Today, countries all over the world continue to mark the loss of baby teeth with various customs. In Spain, France, Italy and Mexico, for example, the Tooth Fairy appears as a small white mouse or rat, symbolic because rodents have strong teeth that never stop growing. In Sweden, the baby tooth is placed in a glass of water where it is mysteriously replaced overnight with coins. In much of the Middle East it is customary for baby teeth to be thrown towards the sun as an offering to Allah.
The Tooth Fairy, as many of us know her, appeared in North America in the early 1900s.
Cups, pillows, and pockets
The Tooth Fairy isn’t picky about how she collects baby teeth. Lori Poland grew up placing her baby teeth in a clear glass of water on her nightstand. She says she loved fishing a wet $2 bill out of the cup the next morning, setting it out to dry and storing it in her memory box.
Today, many parents just let their child place the tooth unadorned under their pillow. Others use a Ziplock bag, envelope or a Tooth Fairy pillow or pouch, which you can purchase or make yourself.
Cathy Green, mom of three, says the Tooth Fairy enters her home through a small ceramic door that sits outside the kids’ bedrooms.
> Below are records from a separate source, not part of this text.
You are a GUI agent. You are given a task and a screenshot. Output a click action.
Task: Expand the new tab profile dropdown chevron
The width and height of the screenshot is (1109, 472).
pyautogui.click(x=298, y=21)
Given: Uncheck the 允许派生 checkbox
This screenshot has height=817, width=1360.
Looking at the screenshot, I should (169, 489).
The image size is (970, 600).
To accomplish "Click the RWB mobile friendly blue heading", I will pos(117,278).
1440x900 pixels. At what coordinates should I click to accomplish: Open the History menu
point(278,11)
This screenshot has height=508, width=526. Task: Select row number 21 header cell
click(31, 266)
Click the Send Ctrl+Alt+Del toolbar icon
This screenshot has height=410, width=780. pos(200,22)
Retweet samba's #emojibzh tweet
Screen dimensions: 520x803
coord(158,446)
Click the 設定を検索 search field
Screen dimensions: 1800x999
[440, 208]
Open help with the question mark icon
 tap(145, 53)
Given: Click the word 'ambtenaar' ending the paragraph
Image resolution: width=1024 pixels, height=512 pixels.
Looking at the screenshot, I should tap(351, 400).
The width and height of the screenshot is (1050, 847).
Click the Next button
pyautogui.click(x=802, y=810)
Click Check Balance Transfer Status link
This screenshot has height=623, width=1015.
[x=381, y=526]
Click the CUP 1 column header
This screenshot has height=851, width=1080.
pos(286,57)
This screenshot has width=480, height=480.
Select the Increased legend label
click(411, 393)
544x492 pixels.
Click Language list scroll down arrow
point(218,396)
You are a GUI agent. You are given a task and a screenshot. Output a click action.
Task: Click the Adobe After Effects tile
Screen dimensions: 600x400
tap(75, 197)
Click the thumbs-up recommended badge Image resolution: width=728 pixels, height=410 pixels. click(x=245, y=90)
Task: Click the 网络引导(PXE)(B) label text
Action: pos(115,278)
After collecting the tooth from a small box under the child’s pillow, the Tooth Fairy replaces the tooth with her reward and leaves the box next to the tiny door.
In many Canadian homes, the Tooth Fairy rewards a child with a loonie or a toonie. Mom Beth Foster reports that the Tooth Fairy typically pays $1 per tooth at her home but her lucky daughter Logan, 6, discovered a $5 payout under her pillow for her fifth tooth. But “I’ve been assured the good old fairy does not leave $10 for the 10th tooth,” says Foster.
Where do teeth go?
Legend says that the Tooth Fairy tosses the teeth up to the sky and they become stars. Logan Foster has other ideas. “The fairy uses her wand to shrink the teeth to a very small size so she can carry them in a bag with her from house to house,” says Foster. “Then she takes the teeth to Santa so he can use them to make toys.”
Whatever the Tooth Fairy does with them, each tooth lost means that adulthood gains another foothold on our kids. It’s no wonder that through the ages we’ve found ways to mark this stage in our kids’ lives, which seems as fleeting as the Tooth Fairy herself.